Jerome C. points us to this ad by the French car-marker Renault:
For those who don't speak French (including me), this is a marketing campaign in which they will refund 1 out of every 300 car purchases, picked at random.
How would it sound if a major car brand offered you a $50 rebate on a $15,000 car? ridiculous, and possibly insulting. Instead, car maker renault proposes to refund one car purchase out of 300. The ad campaign suggests that such an outcome is likely, compared to all the losing bets we are implicitly making every day. They are banking on the fact that this proposal is perceived as being more advantageous than typical discounts, although the expected value of the gambit is probably higher.
This lottery is no different from any lotteries out there.

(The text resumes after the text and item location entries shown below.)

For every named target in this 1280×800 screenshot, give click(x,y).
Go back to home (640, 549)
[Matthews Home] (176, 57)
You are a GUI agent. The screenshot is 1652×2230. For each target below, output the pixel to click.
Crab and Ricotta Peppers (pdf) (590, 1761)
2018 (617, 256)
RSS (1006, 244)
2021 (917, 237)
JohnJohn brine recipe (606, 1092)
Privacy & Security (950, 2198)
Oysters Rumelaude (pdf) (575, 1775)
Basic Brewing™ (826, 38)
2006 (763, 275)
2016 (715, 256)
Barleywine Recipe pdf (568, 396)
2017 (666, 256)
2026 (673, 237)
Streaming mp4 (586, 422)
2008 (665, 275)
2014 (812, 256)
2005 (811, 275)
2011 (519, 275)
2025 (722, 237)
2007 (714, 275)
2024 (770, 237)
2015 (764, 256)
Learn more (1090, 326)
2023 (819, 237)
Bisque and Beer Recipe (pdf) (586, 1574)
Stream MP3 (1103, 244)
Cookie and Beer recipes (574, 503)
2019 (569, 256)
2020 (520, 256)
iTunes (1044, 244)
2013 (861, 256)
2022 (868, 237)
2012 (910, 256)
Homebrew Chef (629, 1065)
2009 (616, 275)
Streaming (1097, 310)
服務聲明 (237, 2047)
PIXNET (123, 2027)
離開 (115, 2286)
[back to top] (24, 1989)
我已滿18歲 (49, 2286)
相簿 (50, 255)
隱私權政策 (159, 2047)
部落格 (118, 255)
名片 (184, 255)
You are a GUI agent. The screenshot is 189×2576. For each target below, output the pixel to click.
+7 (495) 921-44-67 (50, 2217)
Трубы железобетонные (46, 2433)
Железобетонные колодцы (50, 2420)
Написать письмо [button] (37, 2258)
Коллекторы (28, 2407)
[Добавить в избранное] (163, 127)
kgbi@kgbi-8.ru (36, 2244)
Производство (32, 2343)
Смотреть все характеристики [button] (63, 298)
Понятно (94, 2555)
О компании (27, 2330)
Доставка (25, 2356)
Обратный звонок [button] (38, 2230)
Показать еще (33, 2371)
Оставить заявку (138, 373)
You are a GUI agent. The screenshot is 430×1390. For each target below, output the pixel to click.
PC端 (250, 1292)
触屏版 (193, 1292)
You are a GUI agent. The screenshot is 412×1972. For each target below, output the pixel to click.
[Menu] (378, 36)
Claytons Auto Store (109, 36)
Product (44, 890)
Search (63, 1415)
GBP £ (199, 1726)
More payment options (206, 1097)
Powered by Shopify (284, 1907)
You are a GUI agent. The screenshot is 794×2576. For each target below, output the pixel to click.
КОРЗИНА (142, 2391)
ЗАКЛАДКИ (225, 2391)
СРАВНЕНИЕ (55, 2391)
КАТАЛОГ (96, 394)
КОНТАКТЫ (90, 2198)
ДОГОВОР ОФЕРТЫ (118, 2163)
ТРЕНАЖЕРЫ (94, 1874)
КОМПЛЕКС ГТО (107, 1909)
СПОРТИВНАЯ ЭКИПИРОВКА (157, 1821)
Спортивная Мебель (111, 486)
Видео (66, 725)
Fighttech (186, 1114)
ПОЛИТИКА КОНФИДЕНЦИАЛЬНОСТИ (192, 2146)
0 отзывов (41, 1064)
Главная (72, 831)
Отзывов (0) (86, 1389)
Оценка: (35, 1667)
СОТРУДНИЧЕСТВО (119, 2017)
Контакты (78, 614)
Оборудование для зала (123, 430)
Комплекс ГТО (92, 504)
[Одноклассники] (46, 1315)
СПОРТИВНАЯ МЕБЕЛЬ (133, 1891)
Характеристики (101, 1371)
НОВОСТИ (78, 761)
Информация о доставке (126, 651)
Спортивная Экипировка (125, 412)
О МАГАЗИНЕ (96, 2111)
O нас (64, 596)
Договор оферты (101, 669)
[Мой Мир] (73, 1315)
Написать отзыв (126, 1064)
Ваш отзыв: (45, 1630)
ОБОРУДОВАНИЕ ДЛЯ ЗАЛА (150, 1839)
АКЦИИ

For positive outcomes, we tend to over-estimate the chance of success, something I discussed in Chapter 5. In any lottery, the average outcome (adjusted for probability of winning) is a useful number to summarize the universe of potential outcomes and to make a decision to play or not, but no player will win the "average" win; you either win the prize or you get nothing. Why would anyone play a lottery with negative expected return? There are lots of possible answers to this question. The one I like is: those who play like to think if someone has to win the lottery, then it would be me. (If you are the winner, the decision to play has been wise, in hindsight.)
In the case of Renault's campaign, Jerome considers the choice between a $50 rebate for everyone or a lottery offering a 1/300 chance to win a free car. One is a fair, equal distribution of spoils; the other, a winner-takes-all scheme.
Assume the expected values are the same. For Renault, the cash outlay would also be the same, assuming no difference in claim probability. But many customers probably prefer the lottery, the same people who buy lottery tickets every day. Jerome guesses, and I agree, that the latter would be more popular among customers, and thus have a higher marketing impact.